Household Historical past Helps Scientists Monitor Air pollution

To find out whether or not these coverage adjustments really decreased human publicity, Smith teamed up with geologist Diego Fernandez and Cerling. Fernandez and Cerling had beforehand developed strategies to reconstruct the place animals lived and what they ate by inspecting the chemical make-up of hair and tooth.

This work expanded on an earlier examine supported by the college’s Heart on Getting older and the National Institutes of Health. That project recruited Utah residents who agreed to provide blood samples and detailed family health records.

For the new research, participants were asked to submit hair samples from the present day as well as from earlier in their lives. Some contributors went even further, uncovering hair preserved in family scrapbooks from parents, grandparents, and even earlier generations. In total, the team collected samples from 48 individuals, creating a rare historical snapshot of lead exposure along Utah’s Wasatch Front, an area once heavily affected by industrial pollution.

“The Utah part of this is so interesting because of the way people keep track of their family history. I don’t know that you could do this in New York or Florida,” said Smith, who led the U’s Pedigree and Population Program at the Huntsman Cancer Center during the research.

Throughout much of the 20th century, the region supported a large smelting industry, particularly in Midvale and Murray. Most of these facilities closed by the 1970s, around the same period when federal rules sharply restricted the use of lead.

Why Hair Preserves a Chemical Record

The researchers analyzed the hair using mass spectrometry at a facility overseen by Fernandez.

“The surface of the hair is special. We can tell that some elements get concentrated and accumulated in the surface. Lead is one of those. That makes it easier because lead is not lost over time,” said Fernandez, a research professor in the Department of Geology & Geophysics. “Because mass spectrometry is very sensitive, we can do it with one hair strand, though we cannot tell where the lead is in the hair. It’s probably in the surface mostly, but it could be also coming from the blood if that hair was synthesized when there was high lead in the blood.”

Blood samples offer a more precise snapshot of what the body was experiencing at a given moment.

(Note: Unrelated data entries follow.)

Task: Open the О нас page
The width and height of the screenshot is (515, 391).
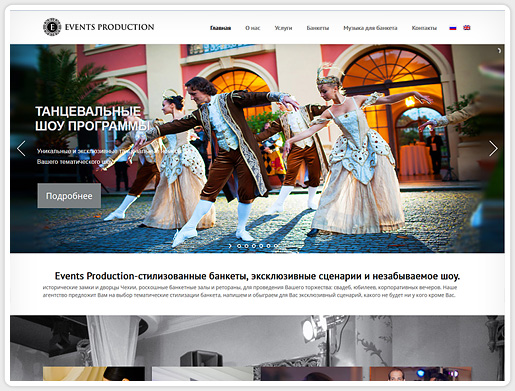Action: 253,28
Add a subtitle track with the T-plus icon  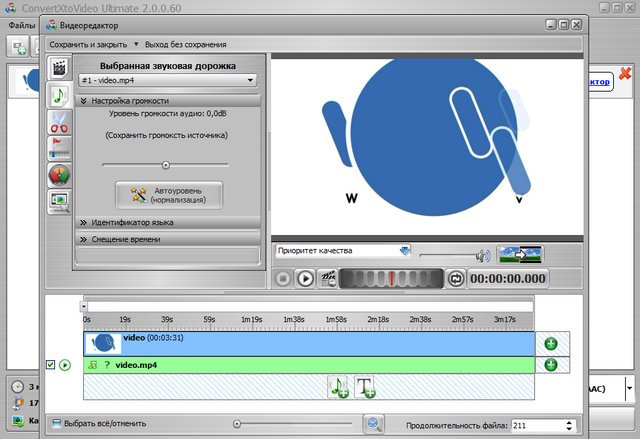tap(365, 388)
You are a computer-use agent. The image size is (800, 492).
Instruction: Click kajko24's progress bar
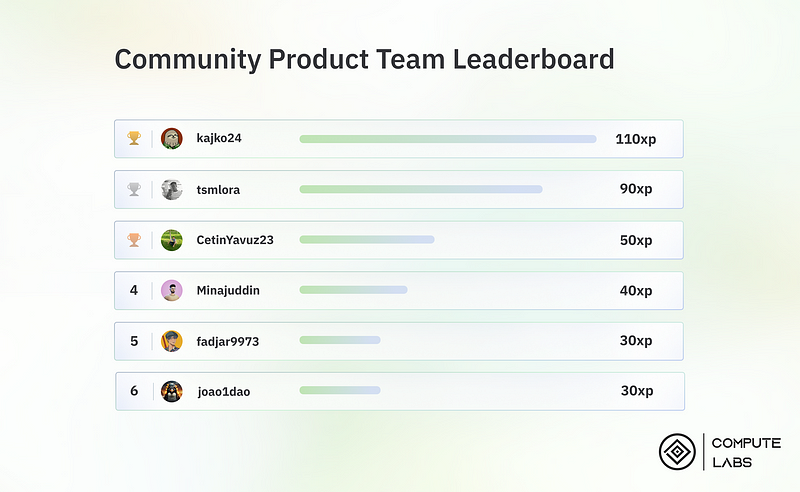447,139
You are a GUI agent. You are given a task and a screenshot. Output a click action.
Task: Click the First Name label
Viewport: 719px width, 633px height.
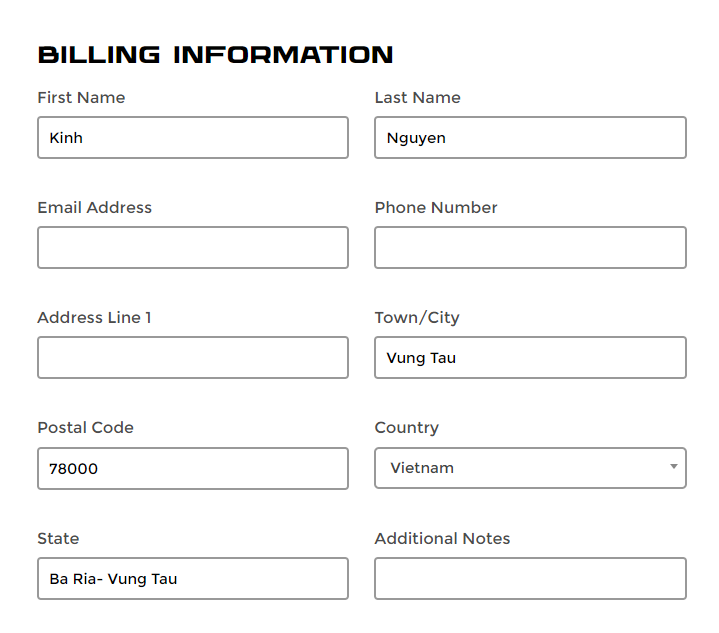click(x=81, y=97)
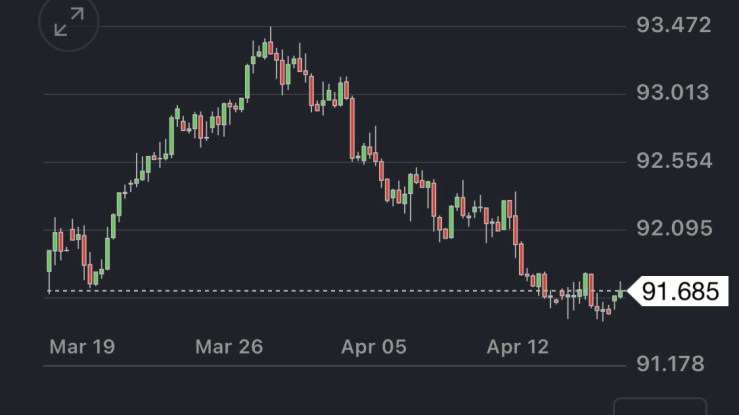Click the Mar 26 date label
Viewport: 739px width, 415px height.
pyautogui.click(x=229, y=347)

Hair, however, is much easier to collect and store, and it provides valuable insight into exposures that occurred decades earlier, even for people who are now elderly or no longer alive.

“It doesn’t really record that internal blood concentration that your brain is seeing, but it tells you about that overall environmental exposure,” Cerling said. “One of the things that we found is that hair records that original value, but then the longer the hair has been exposed to the environment, the higher the lead concentrations are.”

The Fall of Leaded Gas, Written in Hair

The decline in lead found in hair closely matches the reduction of lead in gasoline after the EPA was established under President Richard Nixon.

Before 1970, gasoline typically contained about 2 grams of lead per gallon. While that amount may sound small, the scale of fuel consumption made it enormous. With billions of gallons burned each year, this translated into nearly 2 pounds of lead released into the environment per person annually.

“It’s an enormous amount of lead that’s being put into the environment and quite locally,” Cerling said. “It’s just coming out of the tailpipe, goes up in the air and then it comes down. It’s in the air for a number of days, especially during the inversions that we have and it absorbs into your hair, you breathe it and it goes into your lungs.”

After the 1970s, even as gasoline use continued to rise in the United States, lead levels measured in hair dropped sharply. Concentrations fell from as high as 100 parts per million (ppm) to about 10 ppm by 1990. By 2024, the average level had fallen to less than 1 ppm.

Reference: “Lead in archived hair documents decline in human lead (Pb) exposure since establishment of the US Environmental Protection Agency” 2 February 2026, Proceedings of the National Academy of Sciences.
DOI: 10.1073/pnas.2525498123

The study was supported by the Huntsman Cancer Foundation and the National Cancer Institute through a grant to the Utah Population Database and the University of Utah.